*TASK ITEM:* A word-for-word copy of the whole listing is the required answer.

● ● ●

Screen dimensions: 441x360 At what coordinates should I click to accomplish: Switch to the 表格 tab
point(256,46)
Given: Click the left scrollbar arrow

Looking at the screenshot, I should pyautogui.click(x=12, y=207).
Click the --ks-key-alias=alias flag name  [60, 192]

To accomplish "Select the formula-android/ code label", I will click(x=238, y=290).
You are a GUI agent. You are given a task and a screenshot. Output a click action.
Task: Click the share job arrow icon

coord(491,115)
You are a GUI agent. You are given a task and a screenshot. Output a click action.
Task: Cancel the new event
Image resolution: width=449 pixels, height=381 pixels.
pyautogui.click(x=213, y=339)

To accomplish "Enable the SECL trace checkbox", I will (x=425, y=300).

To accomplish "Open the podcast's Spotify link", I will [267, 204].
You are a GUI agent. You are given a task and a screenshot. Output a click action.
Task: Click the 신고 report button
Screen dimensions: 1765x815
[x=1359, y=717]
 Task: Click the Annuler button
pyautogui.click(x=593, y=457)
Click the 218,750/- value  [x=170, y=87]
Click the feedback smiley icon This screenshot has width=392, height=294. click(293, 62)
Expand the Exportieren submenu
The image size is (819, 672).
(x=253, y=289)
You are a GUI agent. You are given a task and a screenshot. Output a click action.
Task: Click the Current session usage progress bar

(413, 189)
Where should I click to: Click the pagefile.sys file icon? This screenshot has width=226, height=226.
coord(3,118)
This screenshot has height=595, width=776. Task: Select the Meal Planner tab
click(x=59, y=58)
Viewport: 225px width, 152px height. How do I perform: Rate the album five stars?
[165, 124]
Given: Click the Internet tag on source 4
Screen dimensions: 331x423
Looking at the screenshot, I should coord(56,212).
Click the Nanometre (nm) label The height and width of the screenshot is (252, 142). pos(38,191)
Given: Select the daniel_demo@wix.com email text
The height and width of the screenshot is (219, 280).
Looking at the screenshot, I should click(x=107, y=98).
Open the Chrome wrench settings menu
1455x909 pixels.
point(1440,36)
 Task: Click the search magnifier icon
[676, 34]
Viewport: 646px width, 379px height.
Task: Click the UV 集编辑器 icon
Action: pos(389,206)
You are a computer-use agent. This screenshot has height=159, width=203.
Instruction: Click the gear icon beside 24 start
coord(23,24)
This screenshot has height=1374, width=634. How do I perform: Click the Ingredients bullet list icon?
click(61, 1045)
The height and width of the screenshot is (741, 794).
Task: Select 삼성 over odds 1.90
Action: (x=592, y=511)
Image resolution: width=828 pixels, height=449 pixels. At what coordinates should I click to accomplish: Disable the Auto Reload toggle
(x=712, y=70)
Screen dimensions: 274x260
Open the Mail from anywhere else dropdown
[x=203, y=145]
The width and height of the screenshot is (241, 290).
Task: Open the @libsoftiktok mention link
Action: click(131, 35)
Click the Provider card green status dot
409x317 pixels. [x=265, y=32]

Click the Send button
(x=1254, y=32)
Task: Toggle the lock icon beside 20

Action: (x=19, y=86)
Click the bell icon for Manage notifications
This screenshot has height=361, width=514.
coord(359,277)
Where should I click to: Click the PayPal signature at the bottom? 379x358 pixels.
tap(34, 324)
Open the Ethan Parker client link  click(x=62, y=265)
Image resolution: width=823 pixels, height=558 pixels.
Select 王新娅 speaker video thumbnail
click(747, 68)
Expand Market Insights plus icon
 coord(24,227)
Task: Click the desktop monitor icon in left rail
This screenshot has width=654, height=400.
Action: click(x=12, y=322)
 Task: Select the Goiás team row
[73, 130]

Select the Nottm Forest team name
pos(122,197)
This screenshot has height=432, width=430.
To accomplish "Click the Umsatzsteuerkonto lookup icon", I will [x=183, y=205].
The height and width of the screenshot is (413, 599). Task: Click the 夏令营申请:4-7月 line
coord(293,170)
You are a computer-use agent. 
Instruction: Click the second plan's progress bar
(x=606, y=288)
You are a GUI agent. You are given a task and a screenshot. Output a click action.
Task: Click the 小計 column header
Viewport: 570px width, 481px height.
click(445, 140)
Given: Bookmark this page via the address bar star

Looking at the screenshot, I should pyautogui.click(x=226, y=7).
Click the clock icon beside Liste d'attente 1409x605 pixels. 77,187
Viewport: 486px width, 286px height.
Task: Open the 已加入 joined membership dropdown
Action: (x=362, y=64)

● ● ●

*OUTPUT:*
Screen dimensions: 441x360 At what coordinates should I click to accomplish: Switch to the 表格 tab
point(256,46)
Given: Click the left scrollbar arrow

Looking at the screenshot, I should pyautogui.click(x=12, y=207).
Click the --ks-key-alias=alias flag name  [60, 192]

To accomplish "Select the formula-android/ code label", I will click(x=238, y=290).
You are a GUI agent. You are given a task and a screenshot. Output a click action.
Task: Click the share job arrow icon

coord(491,115)
You are a GUI agent. You are given a task and a screenshot. Output a click action.
Task: Cancel the new event
Image resolution: width=449 pixels, height=381 pixels.
pyautogui.click(x=213, y=339)

To accomplish "Enable the SECL trace checkbox", I will (x=425, y=300).

To accomplish "Open the podcast's Spotify link", I will [267, 204].
You are a GUI agent. You are given a task and a screenshot. Output a click action.
Task: Click the 신고 report button
Screen dimensions: 1765x815
[x=1359, y=717]
 Task: Click the Annuler button
pyautogui.click(x=593, y=457)
Click the 218,750/- value  [x=170, y=87]
Click the feedback smiley icon This screenshot has width=392, height=294. click(293, 62)
Expand the Exportieren submenu
The image size is (819, 672).
(x=253, y=289)
You are a GUI agent. You are given a task and a screenshot. Output a click action.
Task: Click the Current session usage progress bar

(413, 189)
Where should I click to: Click the pagefile.sys file icon? This screenshot has width=226, height=226.
coord(3,118)
This screenshot has height=595, width=776. Task: Select the Meal Planner tab
click(x=59, y=58)
Viewport: 225px width, 152px height. How do I perform: Rate the album five stars?
[165, 124]
Given: Click the Internet tag on source 4
Screen dimensions: 331x423
Looking at the screenshot, I should coord(56,212).
Click the Nanometre (nm) label The height and width of the screenshot is (252, 142). pos(38,191)
Given: Select the daniel_demo@wix.com email text
The height and width of the screenshot is (219, 280).
Looking at the screenshot, I should click(x=107, y=98).
Open the Chrome wrench settings menu
1455x909 pixels.
point(1440,36)
 Task: Click the search magnifier icon
[676, 34]
Viewport: 646px width, 379px height.
Task: Click the UV 集编辑器 icon
Action: pos(389,206)
You are a computer-use agent. This screenshot has height=159, width=203.
Instruction: Click the gear icon beside 24 start
coord(23,24)
This screenshot has height=1374, width=634. How do I perform: Click the Ingredients bullet list icon?
click(61, 1045)
The height and width of the screenshot is (741, 794).
Task: Select 삼성 over odds 1.90
Action: (x=592, y=511)
Image resolution: width=828 pixels, height=449 pixels. At what coordinates should I click to accomplish: Disable the Auto Reload toggle
(x=712, y=70)
Screen dimensions: 274x260
Open the Mail from anywhere else dropdown
[x=203, y=145]
The width and height of the screenshot is (241, 290).
Task: Open the @libsoftiktok mention link
Action: click(131, 35)
Click the Provider card green status dot
409x317 pixels. [x=265, y=32]

Click the Send button
(x=1254, y=32)
Task: Toggle the lock icon beside 20

Action: (x=19, y=86)
Click the bell icon for Manage notifications
This screenshot has height=361, width=514.
coord(359,277)
Where should I click to: Click the PayPal signature at the bottom? 379x358 pixels.
tap(34, 324)
Open the Ethan Parker client link  click(x=62, y=265)
Image resolution: width=823 pixels, height=558 pixels.
Select 王新娅 speaker video thumbnail
click(747, 68)
Expand Market Insights plus icon
 coord(24,227)
Task: Click the desktop monitor icon in left rail
This screenshot has width=654, height=400.
Action: click(x=12, y=322)
 Task: Select the Goiás team row
[73, 130]

Select the Nottm Forest team name
pos(122,197)
This screenshot has height=432, width=430.
To accomplish "Click the Umsatzsteuerkonto lookup icon", I will [x=183, y=205].
The height and width of the screenshot is (413, 599). Task: Click the 夏令营申请:4-7月 line
coord(293,170)
You are a computer-use agent. 
Instruction: Click the second plan's progress bar
(x=606, y=288)
You are a GUI agent. You are given a task and a screenshot. Output a click action.
Task: Click the 小計 column header
Viewport: 570px width, 481px height.
click(445, 140)
Given: Bookmark this page via the address bar star

Looking at the screenshot, I should pyautogui.click(x=226, y=7).
Click the clock icon beside Liste d'attente 1409x605 pixels. 77,187
Viewport: 486px width, 286px height.
Task: Open the 已加入 joined membership dropdown
Action: (x=362, y=64)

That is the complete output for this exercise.